WHAT YOU HAVE TO DO
All lines below are to be output exactly as they stand.

[Records drawn from a dataset]
· · ·
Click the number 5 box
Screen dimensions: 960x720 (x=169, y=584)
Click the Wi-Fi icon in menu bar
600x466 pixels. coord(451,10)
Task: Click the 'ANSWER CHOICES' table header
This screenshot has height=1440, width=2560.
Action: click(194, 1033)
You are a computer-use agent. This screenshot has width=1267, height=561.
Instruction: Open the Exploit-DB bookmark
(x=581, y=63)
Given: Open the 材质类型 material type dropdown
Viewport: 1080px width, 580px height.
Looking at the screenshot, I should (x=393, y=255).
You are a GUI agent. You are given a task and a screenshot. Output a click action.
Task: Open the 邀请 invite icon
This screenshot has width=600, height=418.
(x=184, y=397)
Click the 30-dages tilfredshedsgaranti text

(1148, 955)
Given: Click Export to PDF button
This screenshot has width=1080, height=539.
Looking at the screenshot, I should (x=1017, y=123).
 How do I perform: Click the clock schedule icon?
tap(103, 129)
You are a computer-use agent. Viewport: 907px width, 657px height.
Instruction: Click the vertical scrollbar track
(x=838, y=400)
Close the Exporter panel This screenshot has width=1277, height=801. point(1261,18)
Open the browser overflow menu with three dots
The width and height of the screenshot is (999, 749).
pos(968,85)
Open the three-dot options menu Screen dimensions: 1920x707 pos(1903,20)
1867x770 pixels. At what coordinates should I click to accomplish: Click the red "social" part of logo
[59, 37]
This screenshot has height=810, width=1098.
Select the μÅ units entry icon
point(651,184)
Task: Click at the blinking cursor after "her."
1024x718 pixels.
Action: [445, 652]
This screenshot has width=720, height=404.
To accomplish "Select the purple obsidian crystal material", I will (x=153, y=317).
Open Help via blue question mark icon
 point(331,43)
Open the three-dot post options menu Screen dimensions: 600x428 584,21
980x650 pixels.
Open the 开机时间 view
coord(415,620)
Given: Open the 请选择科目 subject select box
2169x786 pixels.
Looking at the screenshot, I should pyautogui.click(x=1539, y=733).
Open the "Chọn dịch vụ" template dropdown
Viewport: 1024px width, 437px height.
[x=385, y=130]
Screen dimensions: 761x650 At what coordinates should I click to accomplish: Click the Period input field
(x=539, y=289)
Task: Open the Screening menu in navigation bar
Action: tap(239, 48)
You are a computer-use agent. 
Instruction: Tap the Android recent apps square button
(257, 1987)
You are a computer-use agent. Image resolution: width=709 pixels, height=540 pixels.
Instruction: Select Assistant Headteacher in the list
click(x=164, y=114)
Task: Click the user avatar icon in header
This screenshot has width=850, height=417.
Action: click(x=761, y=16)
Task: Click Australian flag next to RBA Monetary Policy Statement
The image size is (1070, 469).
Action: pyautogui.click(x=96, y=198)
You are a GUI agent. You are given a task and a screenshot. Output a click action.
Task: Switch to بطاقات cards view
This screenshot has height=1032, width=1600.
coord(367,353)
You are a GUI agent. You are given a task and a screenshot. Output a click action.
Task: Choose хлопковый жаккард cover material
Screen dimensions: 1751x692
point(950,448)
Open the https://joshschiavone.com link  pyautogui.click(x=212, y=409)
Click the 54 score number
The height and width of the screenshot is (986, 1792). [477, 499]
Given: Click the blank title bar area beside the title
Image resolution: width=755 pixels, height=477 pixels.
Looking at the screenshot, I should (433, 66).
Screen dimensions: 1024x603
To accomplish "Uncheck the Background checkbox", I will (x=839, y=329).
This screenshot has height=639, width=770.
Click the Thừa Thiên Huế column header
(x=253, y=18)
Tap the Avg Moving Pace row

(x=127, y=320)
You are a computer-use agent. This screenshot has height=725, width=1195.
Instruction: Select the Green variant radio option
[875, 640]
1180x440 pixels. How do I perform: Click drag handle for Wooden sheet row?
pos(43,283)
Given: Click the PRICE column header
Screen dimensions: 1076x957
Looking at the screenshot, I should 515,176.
· · ·
SOLVED PROBLEM
Click the number 5 box
Screen dimensions: 960x720 (x=169, y=584)
Click the Wi-Fi icon in menu bar
600x466 pixels. coord(451,10)
Task: Click the 'ANSWER CHOICES' table header
This screenshot has height=1440, width=2560.
Action: click(194, 1033)
You are a computer-use agent. This screenshot has width=1267, height=561.
Instruction: Open the Exploit-DB bookmark
(x=581, y=63)
Given: Open the 材质类型 material type dropdown
Viewport: 1080px width, 580px height.
Looking at the screenshot, I should (x=393, y=255).
You are a GUI agent. You are given a task and a screenshot. Output a click action.
Task: Open the 邀请 invite icon
This screenshot has width=600, height=418.
(x=184, y=397)
Click the 30-dages tilfredshedsgaranti text

(1148, 955)
Given: Click Export to PDF button
This screenshot has width=1080, height=539.
Looking at the screenshot, I should (x=1017, y=123).
 How do I perform: Click the clock schedule icon?
tap(103, 129)
You are a computer-use agent. Viewport: 907px width, 657px height.
Instruction: Click the vertical scrollbar track
(x=838, y=400)
Close the Exporter panel This screenshot has width=1277, height=801. point(1261,18)
Open the browser overflow menu with three dots
The width and height of the screenshot is (999, 749).
pos(968,85)
Open the three-dot options menu Screen dimensions: 1920x707 pos(1903,20)
1867x770 pixels. At what coordinates should I click to accomplish: Click the red "social" part of logo
[59, 37]
This screenshot has height=810, width=1098.
Select the μÅ units entry icon
point(651,184)
Task: Click at the blinking cursor after "her."
1024x718 pixels.
Action: [445, 652]
This screenshot has width=720, height=404.
To accomplish "Select the purple obsidian crystal material", I will (x=153, y=317).
Open Help via blue question mark icon
 point(331,43)
Open the three-dot post options menu Screen dimensions: 600x428 584,21
980x650 pixels.
Open the 开机时间 view
coord(415,620)
Given: Open the 请选择科目 subject select box
2169x786 pixels.
Looking at the screenshot, I should pyautogui.click(x=1539, y=733).
Open the "Chọn dịch vụ" template dropdown
Viewport: 1024px width, 437px height.
[x=385, y=130]
Screen dimensions: 761x650 At what coordinates should I click to accomplish: Click the Period input field
(x=539, y=289)
Task: Open the Screening menu in navigation bar
Action: tap(239, 48)
You are a computer-use agent. 
Instruction: Tap the Android recent apps square button
(257, 1987)
You are a computer-use agent. Image resolution: width=709 pixels, height=540 pixels.
Instruction: Select Assistant Headteacher in the list
click(x=164, y=114)
Task: Click the user avatar icon in header
This screenshot has width=850, height=417.
Action: click(x=761, y=16)
Task: Click Australian flag next to RBA Monetary Policy Statement
The image size is (1070, 469).
Action: pyautogui.click(x=96, y=198)
You are a GUI agent. You are given a task and a screenshot. Output a click action.
Task: Switch to بطاقات cards view
This screenshot has height=1032, width=1600.
coord(367,353)
You are a GUI agent. You are given a task and a screenshot. Output a click action.
Task: Choose хлопковый жаккард cover material
Screen dimensions: 1751x692
point(950,448)
Open the https://joshschiavone.com link  pyautogui.click(x=212, y=409)
Click the 54 score number
The height and width of the screenshot is (986, 1792). [477, 499]
Given: Click the blank title bar area beside the title
Image resolution: width=755 pixels, height=477 pixels.
Looking at the screenshot, I should (433, 66).
Screen dimensions: 1024x603
To accomplish "Uncheck the Background checkbox", I will (x=839, y=329).
This screenshot has height=639, width=770.
Click the Thừa Thiên Huế column header
(x=253, y=18)
Tap the Avg Moving Pace row

(x=127, y=320)
You are a computer-use agent. This screenshot has height=725, width=1195.
Instruction: Select the Green variant radio option
[875, 640]
1180x440 pixels. How do I perform: Click drag handle for Wooden sheet row?
pos(43,283)
Given: Click the PRICE column header
Screen dimensions: 1076x957
Looking at the screenshot, I should 515,176.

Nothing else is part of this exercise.